American political campaigns have been energetic affairs since the earliest days of the republic, unencumbered for the most part by hand-wringing on the part of participants.
In 1800, for instance, when Republican Thomas Jefferson ran for president, Federalists, on behalf of their candidate, John Adams, distributed a leaflet portraying Jefferson as a fraud, a cheat, and a coward who was “the son of a half-breed Indian squaw, sired by a Virginia mulatto . . .”
The Republicans did not take this sitting down. They charged that Adams was planning to marry off one of his sons to a daughter of King George III and reunite the United States and Britain, with his family positioned as a dynasty.
And we should not think that, lacking the blessings of electronic media, post-Colonial Americans were uninterested or uninformed about politics. It’s much more likely that newspapers and political campaigns reflected the exuberance of a young and free citizenry.
Consider the election of John Quincy Adams, who was propelled to office in 1825 by a vote in the US House of Representatives even though his opponent, war hero Andrew Jackson, enjoyed great popular esteem. This high regard must have been painfully obvious the night the president-elect and his wife visited the theater. When the actors spotted Adams, they diverged from the script to make jokes about his election, and someone shortly began singing “The Hunters of Kentucky,” a paean to Jackson for his role in the battle of New Orleans. “Instantly,” writes historian Paul Boller, “a universal shout went up from the audience, followed by repeated cheerings for several minutes.”
Mainers were not spared this exuberance. Boller, author of the 1984 book Presidential Campaigns, calls Republican James G. Blaine “the most popular Republican of his generation,” but notes that many people felt he was in the tank with special interests such as the railroads. Following his nomination for the presidency in 1884, Democrats dubbed him “Slippery Jim” (or, more formally, “Blaine, Blaine, James G. Blaine, the continental liar from the state of Maine”) and the New York Evening Post began a daily column entitled, “The Blaine Falsehoods Tabulated.”
Democrat Grover Cleveland of New York beat Blaine, but not before his own dirty laundry got aired.
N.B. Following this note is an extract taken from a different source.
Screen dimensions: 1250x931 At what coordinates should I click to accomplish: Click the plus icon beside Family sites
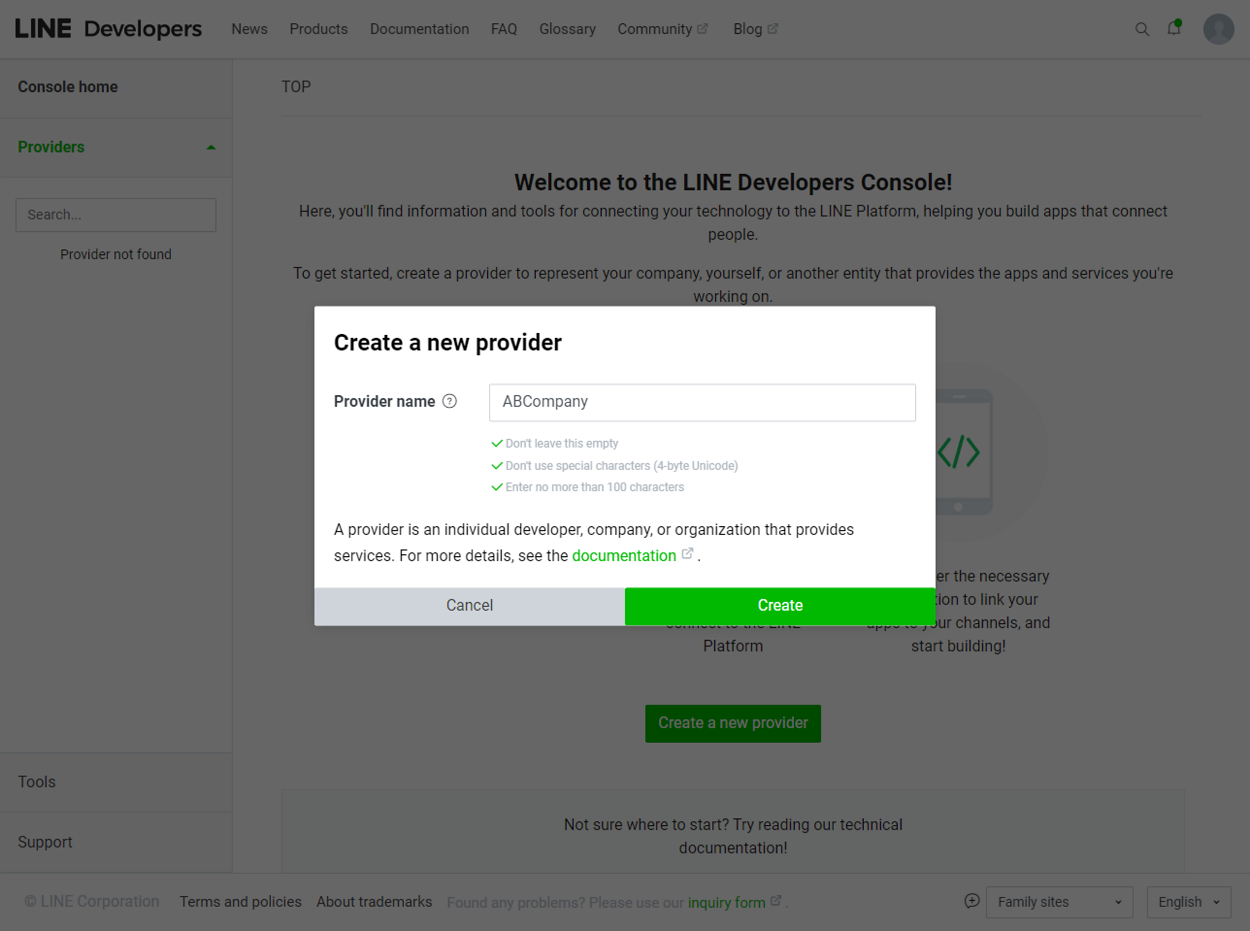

The Republicans charged that he’d had an affair with a woman, placed her in an asylum, and was the father of an “illegitimate” child. A cartoon from the era appeared over the caption: “Ma, ma, where’s Pa? Gone to Washington, ha ha ha!” (Historical footnote: Cleveland admitted the affair but suggested the child should be named after both him and his law partner. Historical question: Was the Blaine-Cleveland race the birth of spin? “We are told,” a Cleveland supporter said, “that Mr. Blaine has been delinquent in office but blameless in public life, while Mr. Cleveland has been a model of official integrity but culpable in personal relations. We should therefore elect Mr. Cleveland to the public office for which he is so well qualified to fill, and remand Mr. Blaine to the private station which he is admirably fitted to adorn.”)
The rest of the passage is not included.